Yesterday afternoon I ordered the materials to build three new harps. I had just come home from playing my 29 string harp at a funeral. Because I had focused so much on my writing this past year I had stopped practicing the harp every day. Four days before the funeral, when I was called and asked to play, I accepted eagerly. Two days later I thought I was going to have blisters on my finger-tips. No amount of catch-up practicing could make up for all those long months that my harp sat in the corner.
Never again. I'm going to practice the harp every day for the rest of my life.

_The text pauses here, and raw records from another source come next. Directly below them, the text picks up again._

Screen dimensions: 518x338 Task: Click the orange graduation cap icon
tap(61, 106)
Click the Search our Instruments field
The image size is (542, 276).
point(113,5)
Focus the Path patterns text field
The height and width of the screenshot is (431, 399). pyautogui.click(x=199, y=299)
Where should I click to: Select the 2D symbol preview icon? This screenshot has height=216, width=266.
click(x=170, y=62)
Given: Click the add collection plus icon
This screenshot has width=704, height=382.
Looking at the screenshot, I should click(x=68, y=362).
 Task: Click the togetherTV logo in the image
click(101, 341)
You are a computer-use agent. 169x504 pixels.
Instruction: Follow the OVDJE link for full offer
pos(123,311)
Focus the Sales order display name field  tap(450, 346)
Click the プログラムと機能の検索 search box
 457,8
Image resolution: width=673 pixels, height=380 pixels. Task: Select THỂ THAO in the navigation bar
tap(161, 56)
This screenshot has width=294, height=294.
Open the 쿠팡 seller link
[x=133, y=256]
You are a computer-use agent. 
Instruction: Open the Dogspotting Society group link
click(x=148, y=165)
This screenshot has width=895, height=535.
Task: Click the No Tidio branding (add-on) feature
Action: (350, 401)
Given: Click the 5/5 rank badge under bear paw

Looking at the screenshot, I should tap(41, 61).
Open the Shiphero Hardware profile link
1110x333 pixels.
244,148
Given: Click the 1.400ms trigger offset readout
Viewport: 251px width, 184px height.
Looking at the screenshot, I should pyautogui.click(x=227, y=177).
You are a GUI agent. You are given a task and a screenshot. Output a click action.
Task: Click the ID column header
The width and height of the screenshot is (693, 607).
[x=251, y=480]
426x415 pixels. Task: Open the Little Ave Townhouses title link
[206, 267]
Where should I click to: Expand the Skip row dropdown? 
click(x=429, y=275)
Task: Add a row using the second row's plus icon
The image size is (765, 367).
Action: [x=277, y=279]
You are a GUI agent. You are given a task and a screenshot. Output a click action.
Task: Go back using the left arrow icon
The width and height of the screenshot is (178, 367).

My performance at the funeral went well, and now because of the nice thick callouses I've built up over the last few days I can barely feel the keys under my fingers as I type. After the funeral I got lots of nice comments. It was wonderful to think that an instrument I'd built with my own hands was able to bring peace and comfort to so many people. One of my friends who was there told me she'd always wanted to learn the harp. I had been thinking of building some more harps this fall, so that clinched my decision. Once the three harps are done I will sell them or rent them out to students. There should be more harps in the world!
And this morning, what rolled me out of bed was not some sentence I felt I had to restructure, but a need to know exactly what the angle between the soundboard and the strings should be. Hooray for the internet! The answer: between 30 and 40 degrees, closer to 30 for a modern concert harp.